Only the lines from the one that contains "A Guide to Running" to the last line below, both included, should be transcribed. Pictures stay out of the copy.

######

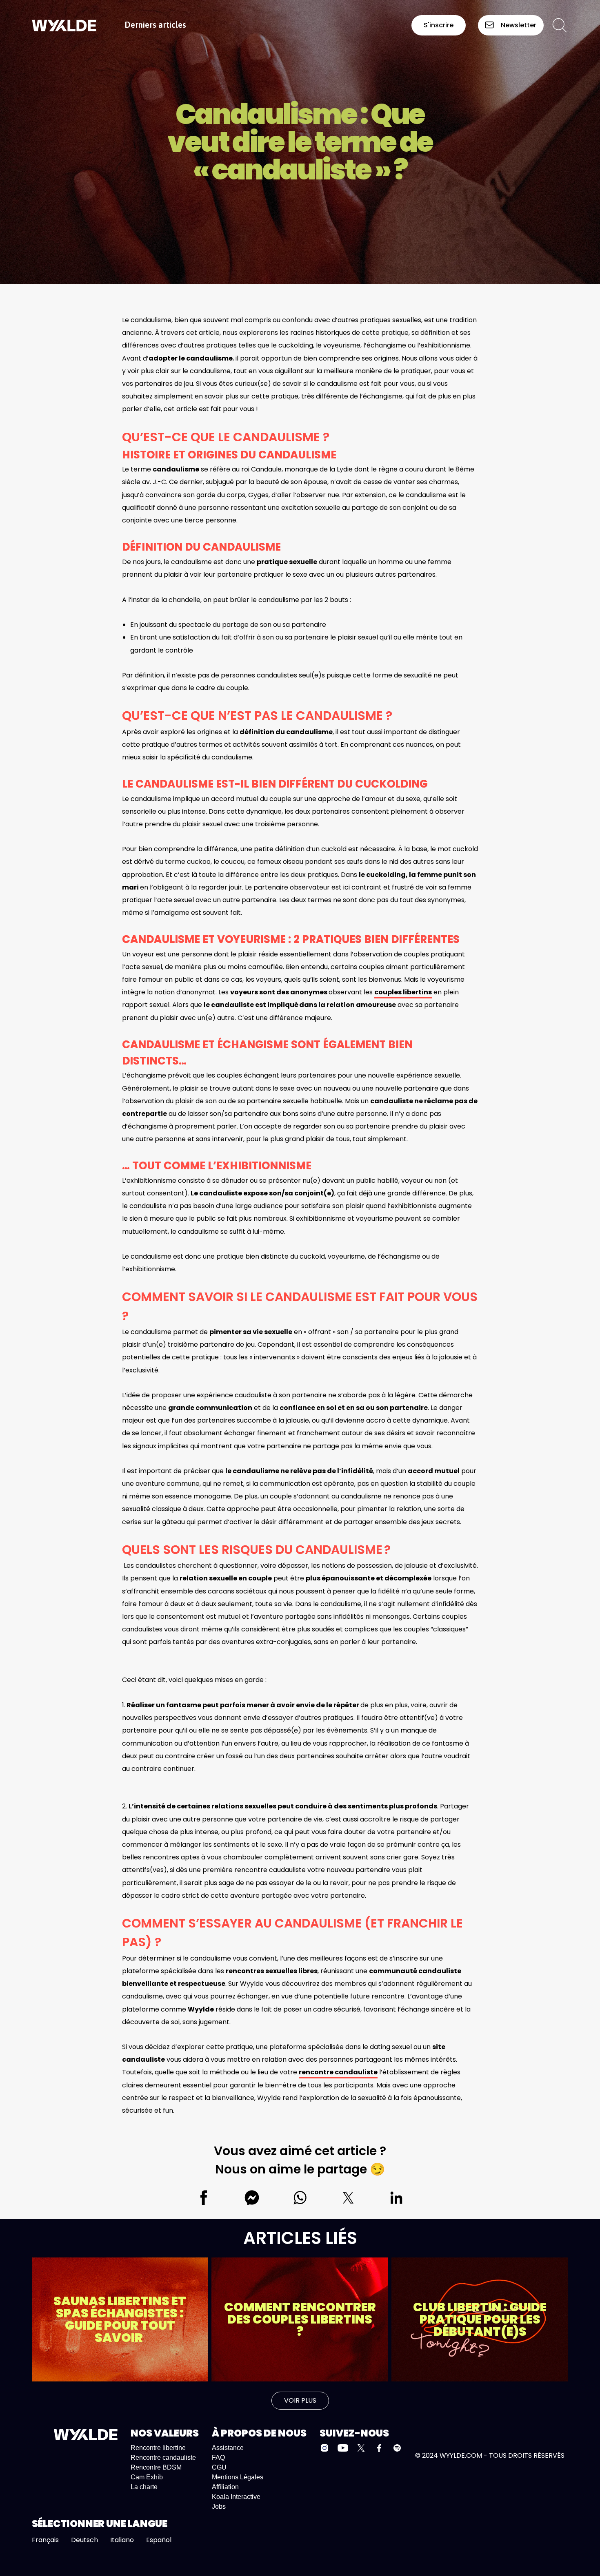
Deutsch (84, 2540)
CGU (219, 2467)
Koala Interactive (236, 2496)
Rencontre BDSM (156, 2467)
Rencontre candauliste (163, 2457)
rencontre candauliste (338, 2072)
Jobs (219, 2506)
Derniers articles (155, 24)
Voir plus (300, 2400)
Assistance (228, 2447)
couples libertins (403, 992)
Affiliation (225, 2486)
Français (45, 2540)
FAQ (218, 2457)
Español (158, 2540)
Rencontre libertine (158, 2447)
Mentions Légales (237, 2477)
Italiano (122, 2540)
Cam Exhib (147, 2477)
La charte (144, 2486)
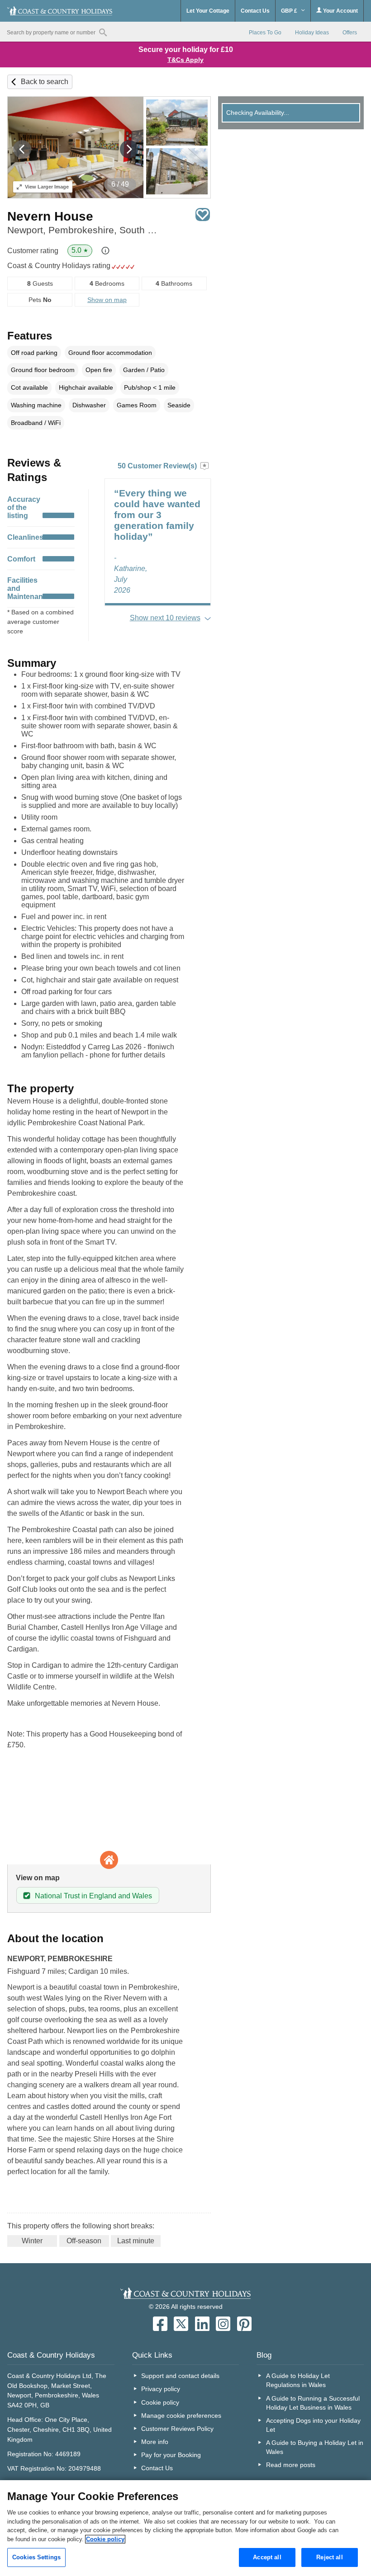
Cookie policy (160, 2402)
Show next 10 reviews (165, 618)
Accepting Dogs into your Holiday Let (313, 2425)
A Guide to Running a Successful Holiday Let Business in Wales (313, 2403)
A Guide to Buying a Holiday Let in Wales (314, 2447)
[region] (185, 2528)
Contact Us (255, 11)
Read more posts (290, 2464)
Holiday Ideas (312, 32)
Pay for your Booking (171, 2454)
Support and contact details (180, 2375)
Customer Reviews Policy (177, 2428)
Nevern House (50, 216)
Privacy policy (160, 2388)
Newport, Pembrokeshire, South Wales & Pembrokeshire (85, 230)
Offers (349, 32)
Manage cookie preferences (181, 2415)
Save (202, 214)
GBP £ (290, 11)
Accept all (267, 2557)
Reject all (329, 2557)
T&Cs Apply (185, 59)
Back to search (44, 81)
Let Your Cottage (207, 11)
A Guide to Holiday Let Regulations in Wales (298, 2380)
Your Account (340, 11)
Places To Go (265, 32)
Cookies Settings (36, 2557)
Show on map (107, 299)
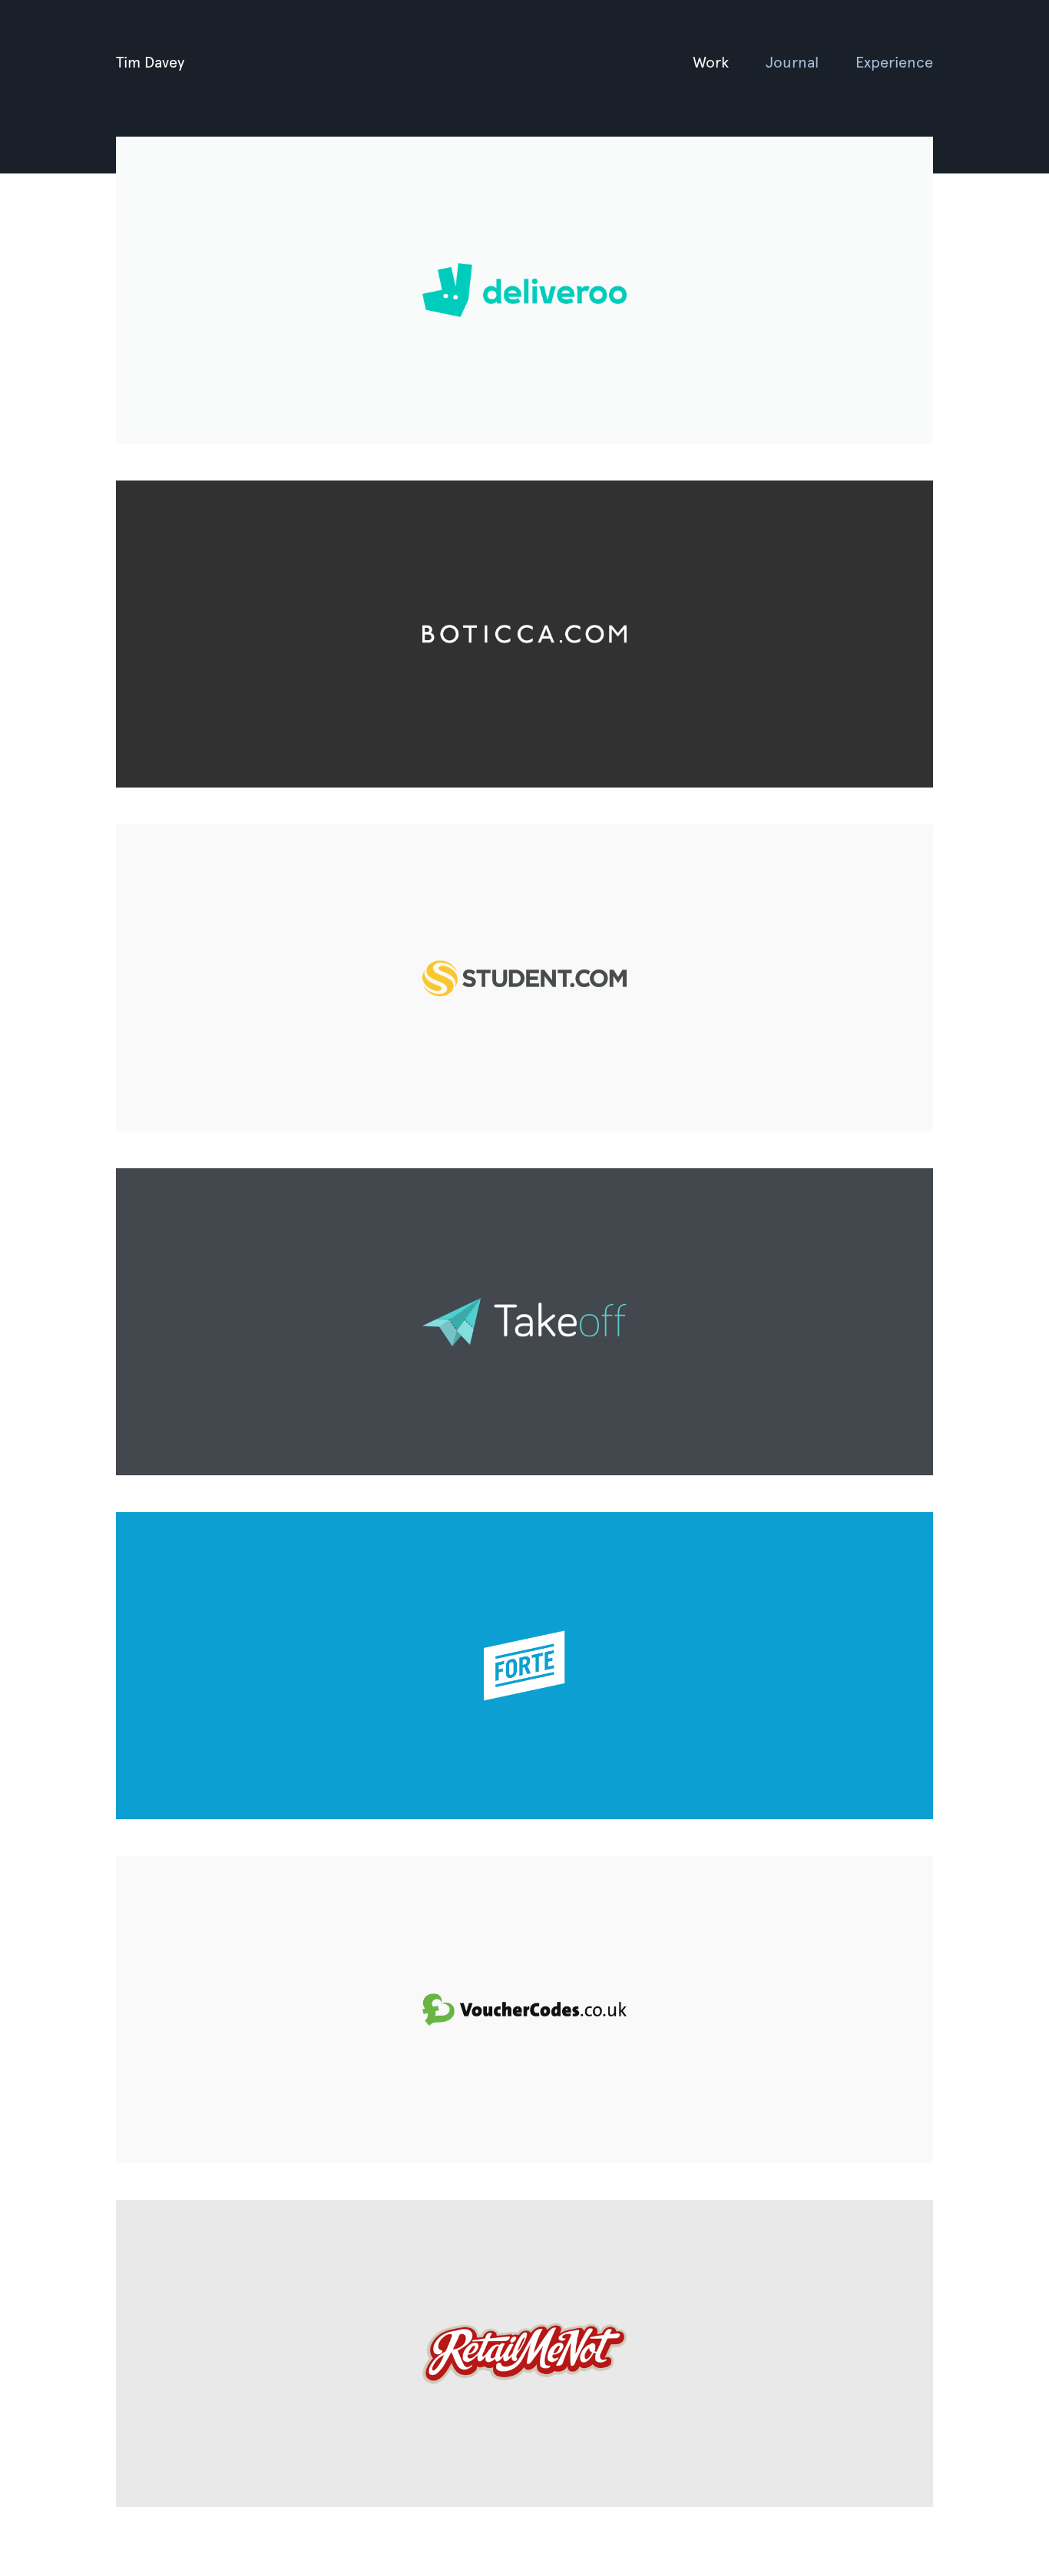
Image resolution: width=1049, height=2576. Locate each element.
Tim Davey (150, 61)
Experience (894, 61)
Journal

######

Written solution —
A Guide to Running a Successful Holiday Let Business in Wales (313, 2403)
A Guide to Buying a Holiday Let in Wales (314, 2447)
[region] (185, 2528)
Contact Us (255, 11)
Read more posts (290, 2464)
Holiday Ideas (312, 32)
Pay for your Booking (171, 2454)
Support and contact details (180, 2375)
Customer Reviews Policy (177, 2428)
Nevern House (50, 216)
Privacy policy (160, 2388)
Newport, Pembrokeshire, South Wales & Pembrokeshire (85, 230)
Offers (349, 32)
Manage cookie preferences (181, 2415)
Save (202, 214)
GBP £ (290, 11)
Accept all (267, 2557)
Reject all (329, 2557)
T&Cs Apply (185, 59)
Back to search (44, 81)
Let Your Cottage (207, 11)
A Guide to Holiday Let Regulations in Wales (298, 2380)
Your Account (340, 11)
Places To Go (265, 32)
Cookies Settings (36, 2557)
Show on map (107, 299)
Image resolution: width=1049, height=2576. Locate each element.
Tim Davey (150, 61)
Experience (894, 61)
Journal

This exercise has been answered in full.